Aus dem Arzt-Protokoll: „Der Patient sagt, dass er in der WG nicht bleiben könne. Es würde ihm dort zu schlecht gehen. Aufgrund der Sprachbarriere ist der genaue Grund nicht zu eruieren. Vermutlich im Rahmen einer posttraumatische Belastungsstörung. Dem Patient wird mehrfach eine stationäre Aufnahme angeboten. Er lehnt dies ab und sagt, er wolle dann lieber zurück nach Syrien gehen. Auch nach der Aufklärung über die Gefahr in Syrien sagt er, dass er dorthin zurückkehren wolle. Die Äußerungen haben gegenüber Herrn Koch erpresserischen Charakter. Von Suizidalität distanziert sich der Patient klar und glaubhaft. Kein Anhalt für akute Eigen- oder Fremdgefährdung.“


Die beiden letzten Sätze sind wichtig für mich. Wir verlassen die Notaufnahme. Ich sage Karim, er solle zu seiner Wohnung fahren, essen, duschen, schlafen, morgen könnten wir uns treffen. Er anwortet, er habe den Schlüssel weggeworfen. Das ist gelogen. Ich fahre nach Hause, alleine.

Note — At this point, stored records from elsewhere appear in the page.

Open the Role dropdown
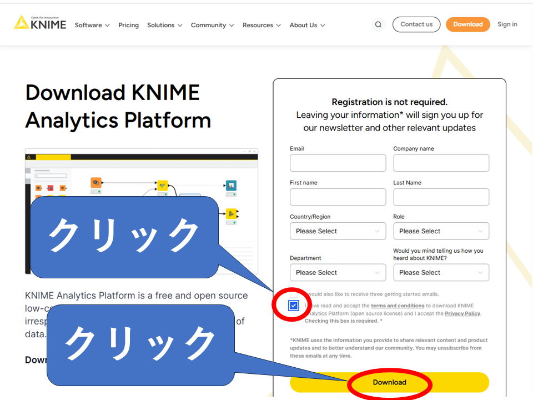The height and width of the screenshot is (400, 533). (441, 231)
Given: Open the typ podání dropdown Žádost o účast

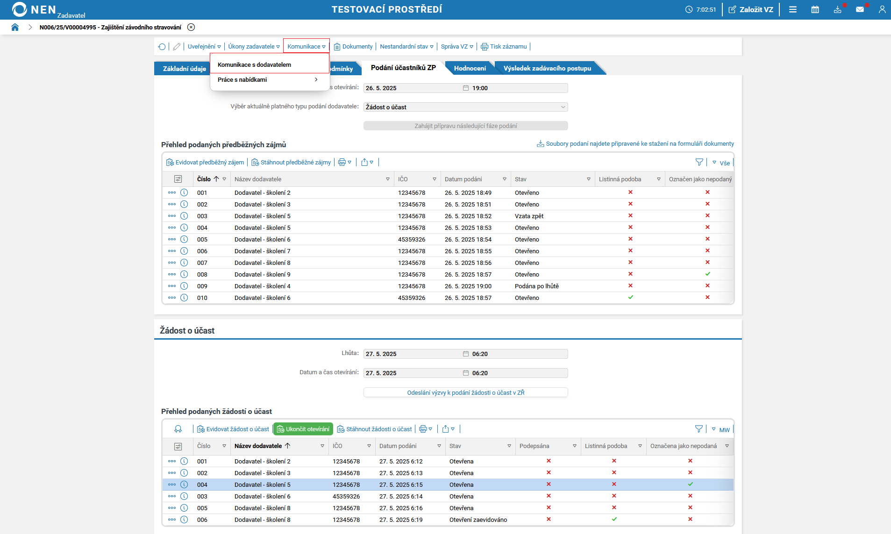Looking at the screenshot, I should click(x=465, y=107).
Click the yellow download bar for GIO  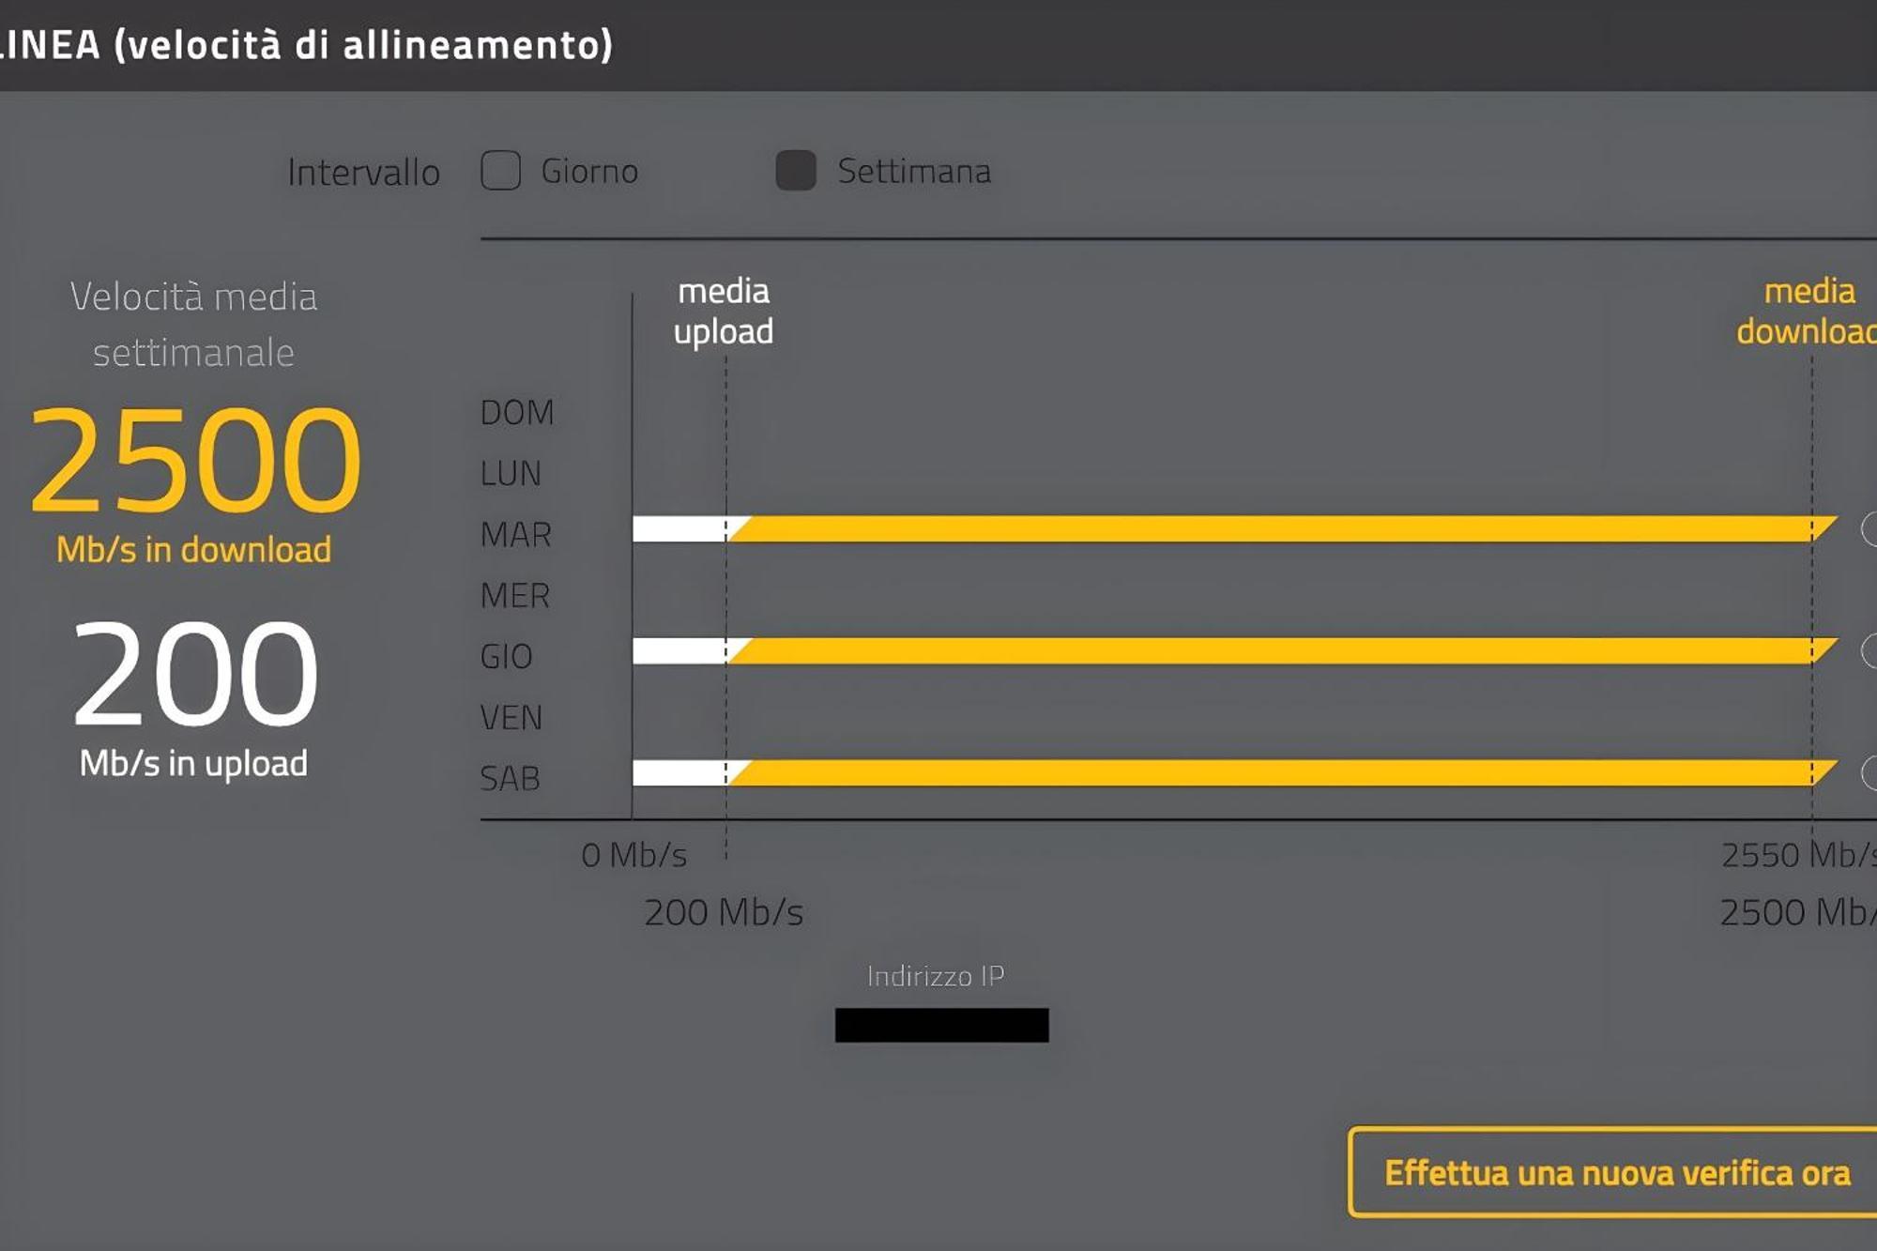tap(1283, 650)
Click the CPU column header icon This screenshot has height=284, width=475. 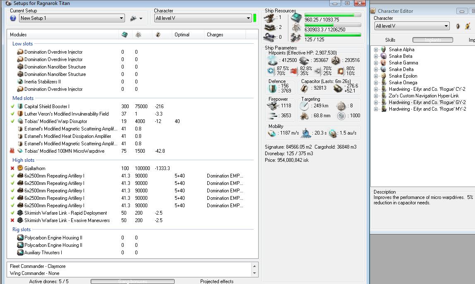(125, 35)
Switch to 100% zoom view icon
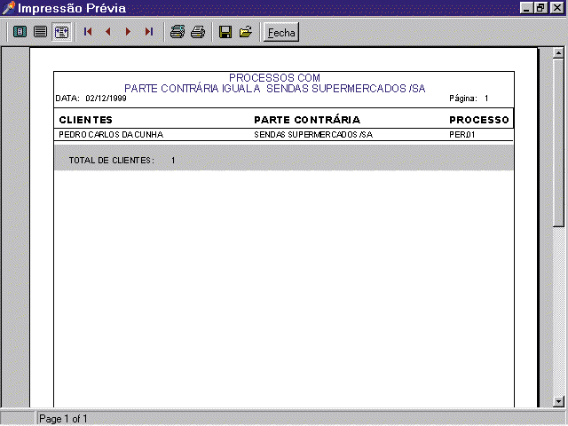568x426 pixels. [x=40, y=32]
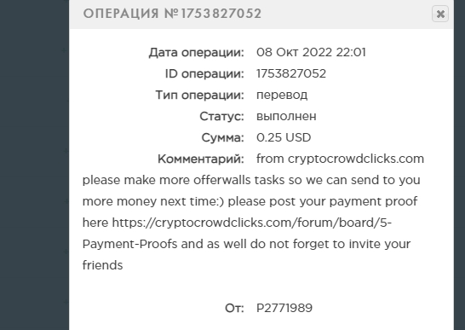The width and height of the screenshot is (465, 330).
Task: Click the Статус label
Action: (221, 117)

Heute, acht Wochen später. Wir haben sporadischen Kontakt. Ab und zu kommt eine Whatsapp. Wenn nötig kümmern wir uns um die Bürokratie. Anfangs hat er angeblich draußen geschlafen. Jetzt übernachtet er bei irgendwelchen Freunden, mal hier, mal da. Sein WG-Zimmer, das wir immer noch bezahlen, scheint er nicht zu nutzen. Den anderen Leuten erzählt er, wir hätten ihn rausgeschmissen.